La fachada es austera, ya que en ese entonces aún no se había desarrollado la serie de elementos ornamentales en la arquitectura. Sin embargo, en años recientes se descubrieron vestigios de pintura en la pared del frente. También es la única, en el valle, que tiene su mural a la vista, ahora restaurado. El cronista explica que se observan varias capas, ya que originalmente los nichos que eran de madera, primero les pintaban las imágenes, y después, al tener las esculturas, las colocaban.
El paso del tiempo, el humo de las candelas y el polvo aceleraron el proceso de oxidación del oro, por lo que algunos retablos fueron restaurados.
La plaza cuenta con cuatro capillas posas, que servían como escuelas de primeras lecturas y para representaciones del teatro sagrado, indica el libro Historia del Arte Guatemalteco.

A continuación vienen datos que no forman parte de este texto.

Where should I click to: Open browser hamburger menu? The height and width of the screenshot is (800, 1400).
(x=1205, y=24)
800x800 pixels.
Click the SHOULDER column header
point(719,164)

En la actualidad, durante la procesión eucarística se elaboran cuatro altares de descanso.
Según datos arqueológicos, la casa donde vivió el obispo Marroquín estaba al otro lado del atrio, junto a lo que ocupa ahora la escuela. “Era de dimensiones pequeñas y sencillas; en la actualidad ya no queda nada”, comenta Berdúo.

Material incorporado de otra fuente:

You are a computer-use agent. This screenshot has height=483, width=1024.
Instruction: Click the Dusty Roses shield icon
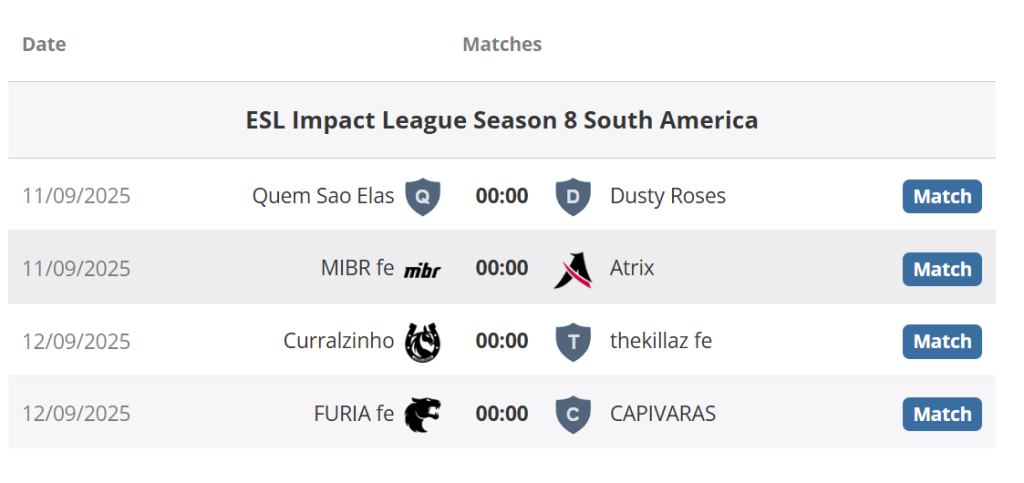(572, 197)
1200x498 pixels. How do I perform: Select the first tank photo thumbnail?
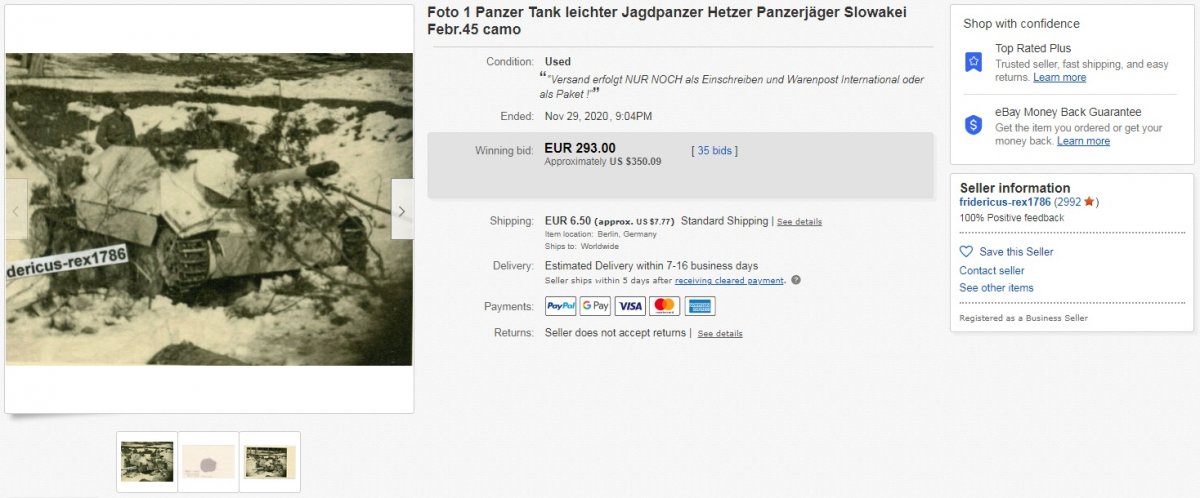pyautogui.click(x=147, y=462)
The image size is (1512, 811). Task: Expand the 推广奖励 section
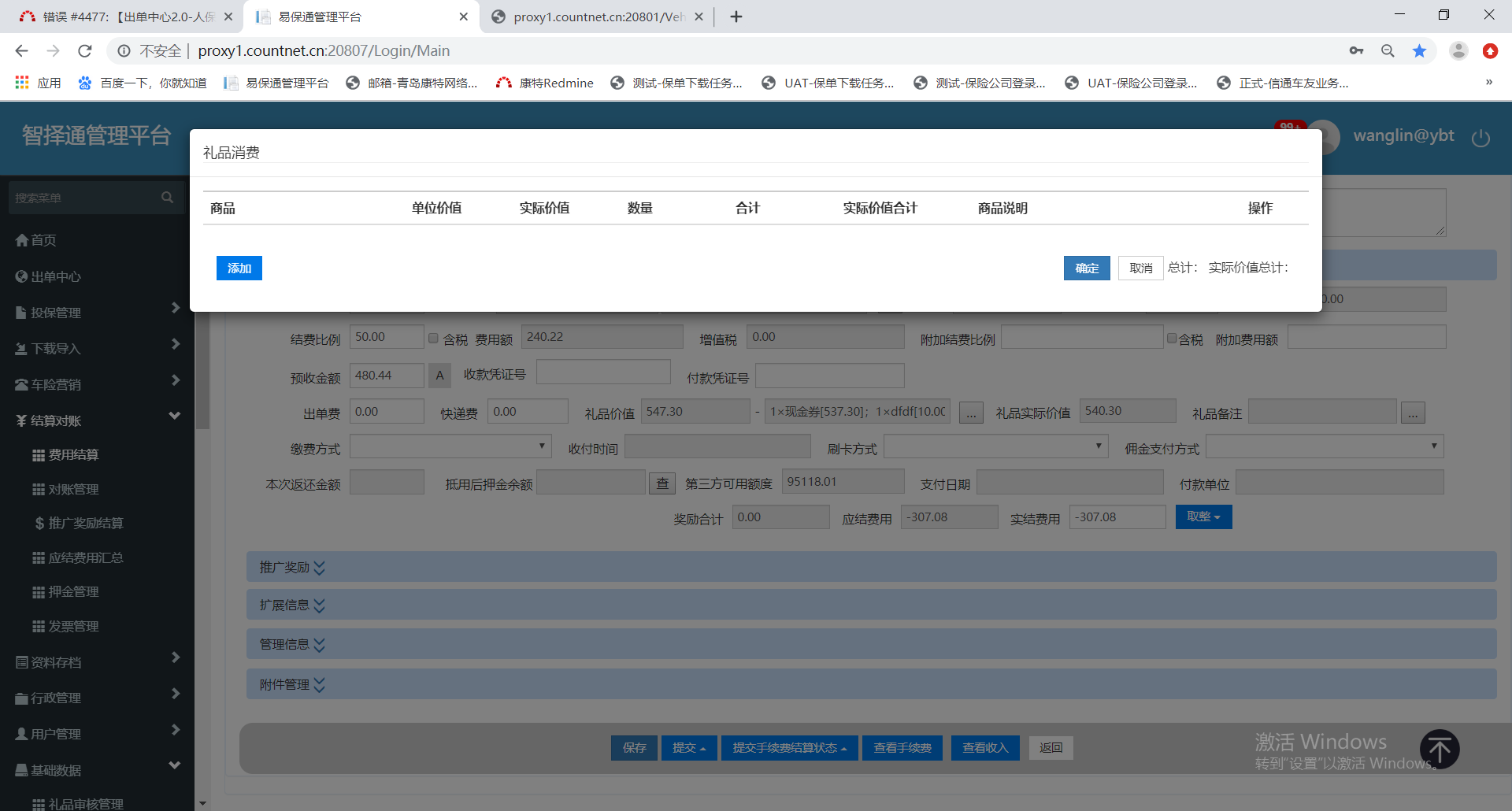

La vida de este pueblo está unida a este complejo religioso y, aunque han pasado siglos desde su construcción, aún es importante no solo para San Juan del Obispo, sino para toda Guatemala.
San Juan del Obispo
Localizado al sur de la cabecera municipal —Antigua Guatemala—. Por acuerdo gubernativo, del 23 de agosto de 1935, fue suprimido el municipio de San Juan del Obispo y pasó como aldea de San Pedro Las Huertas. Más tarde —el 27 de septiembre del mismo año—, lo anterior fue modificado cuando “el presidente de la República, Jorge Ubico, acuerda: anexar al municipio de Antigua Guatemala, cabecera del departamento de Sacatepéquez, los municipios de San Juan del Obispo y San Pedro Las Huertas, del mismo departamento”.